Ángel Sánchez rappelle la situation préoccupante des oiseaux
nécrophages en Europe depuis l'apparition des premiers cas
d'Encéphalite Spongiforme Bovine (ESB) et la réglementation
communautaire qui a exigé d'éliminer les carcasses du
bétail (lire Les
vautours d'Europe menacés par une décision européenne),
supprimant la principale source d'alimentation des vautours. Pour
pallier à cette situation, l'Assemblée d'Extrémadure
a créé un réseau de onze charniers, huit dans
la province de Cáceres et trois dans celle de Badajoz, proches des
principaux sites de nidification. Ces lieux de nourrissage assurent
non seulement l'alimentation des rapaces mais aussi diminuent les
risques d'empoisonnement et de collision avec les lignes électriques.
Le fonctionnement de l'un de ces charniers est visible sur le site
web www.extremambiente.es.
Le Vautour moine a aussi fait l'objet d'un suivi spécifique
dans la ZEPA (= Zone de Protection Spéciale des Oiseaux en
espagnol) de la Sierra de San Pedro, qui a permis non seulement de
mieux comprendre la biologie de l'espèce mais aussi de supprimer
des problèmes liés aux activités d'élevage
et de chasse.

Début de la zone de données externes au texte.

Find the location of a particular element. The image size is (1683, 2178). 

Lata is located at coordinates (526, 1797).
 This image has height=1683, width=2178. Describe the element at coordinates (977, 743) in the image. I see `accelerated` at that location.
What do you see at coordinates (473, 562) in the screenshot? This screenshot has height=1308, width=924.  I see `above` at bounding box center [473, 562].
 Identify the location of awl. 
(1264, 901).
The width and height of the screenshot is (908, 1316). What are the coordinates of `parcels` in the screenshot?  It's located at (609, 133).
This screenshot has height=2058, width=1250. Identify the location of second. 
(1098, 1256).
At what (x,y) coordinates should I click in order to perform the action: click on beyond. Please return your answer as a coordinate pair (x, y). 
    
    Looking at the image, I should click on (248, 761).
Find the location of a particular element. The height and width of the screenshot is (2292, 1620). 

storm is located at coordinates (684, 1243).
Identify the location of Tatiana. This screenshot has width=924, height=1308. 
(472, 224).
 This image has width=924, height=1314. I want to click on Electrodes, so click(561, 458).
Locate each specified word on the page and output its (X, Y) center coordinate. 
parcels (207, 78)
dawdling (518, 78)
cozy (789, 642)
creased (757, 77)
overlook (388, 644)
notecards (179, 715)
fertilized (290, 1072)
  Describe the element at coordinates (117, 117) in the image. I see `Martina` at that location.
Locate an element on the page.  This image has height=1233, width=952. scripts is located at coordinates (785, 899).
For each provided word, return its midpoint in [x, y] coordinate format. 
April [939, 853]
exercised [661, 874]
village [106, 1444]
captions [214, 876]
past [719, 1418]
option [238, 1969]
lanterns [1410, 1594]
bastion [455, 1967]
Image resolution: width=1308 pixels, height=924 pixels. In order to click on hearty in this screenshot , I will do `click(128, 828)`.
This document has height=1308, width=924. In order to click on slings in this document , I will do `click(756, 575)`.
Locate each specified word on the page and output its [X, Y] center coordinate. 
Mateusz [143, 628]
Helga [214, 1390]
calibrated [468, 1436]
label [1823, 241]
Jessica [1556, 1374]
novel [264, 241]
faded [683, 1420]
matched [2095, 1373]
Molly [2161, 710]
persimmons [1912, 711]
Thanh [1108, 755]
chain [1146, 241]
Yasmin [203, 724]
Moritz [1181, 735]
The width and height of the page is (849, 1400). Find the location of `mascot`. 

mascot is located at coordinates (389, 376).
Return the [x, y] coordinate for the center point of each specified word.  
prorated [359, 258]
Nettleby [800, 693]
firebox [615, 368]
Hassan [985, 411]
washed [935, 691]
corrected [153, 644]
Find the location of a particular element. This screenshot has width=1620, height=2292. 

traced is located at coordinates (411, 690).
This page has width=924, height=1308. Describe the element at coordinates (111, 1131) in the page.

De la même manière, le Servicio de Conservación
de la Naturaleza y Áreas Protegidas Service a mis en place des accords
de gestion avec des propriétaires afin de planifier les activités
de chasses à courre qui ont ont lieu à la fin de la
saison de chasse et qui provoquent souvent des abandons de nids.
Ángel Sánchez explique: "La forte biodiversité de l'Extrémadure
est un indicateur de la santé de ses écosystèmes,
qui se mesure avec des bio-indicateurs déterminés (présence
de certaines espèces, état des populations, ..), dont
l'un des plus importants est l'état de conservation des espèces
situées au sommet de la chaîne alimentaire et de celles
responsables du nettoyage des écosystèmes. L'état
des populations de vautours indiquent par exemple si un poison a été
utilisé dans le contrôle de prédateurs, s'il y
a assez de ressources alimentaires, s'il existe des lignes électriques
dangereuses.."..
A la différence du reste de l'Europe, l'Extrémadure
a conservé ses populations de rapaces. Le parc national de
Monfragüe constitue l'un des meilleurs sites mondiaux pour découvrir
le Vautour moine, avec 312 couples, soit l'une des plus grandes colonies
au monde avec celle de la Sierra de San Pedro (324 couples). Les autres
grandes colonies de la région sont Gata (48 couples), Tajo
Internacional-Salor (63 couples), Hurdes (33 couples), Ibores (52
couples) et Granadilla (18 couples).
Source
- Europa Press (2009). Exitoso programa de conservación del buitre
negro. Date de mise à jour: 30/10/09.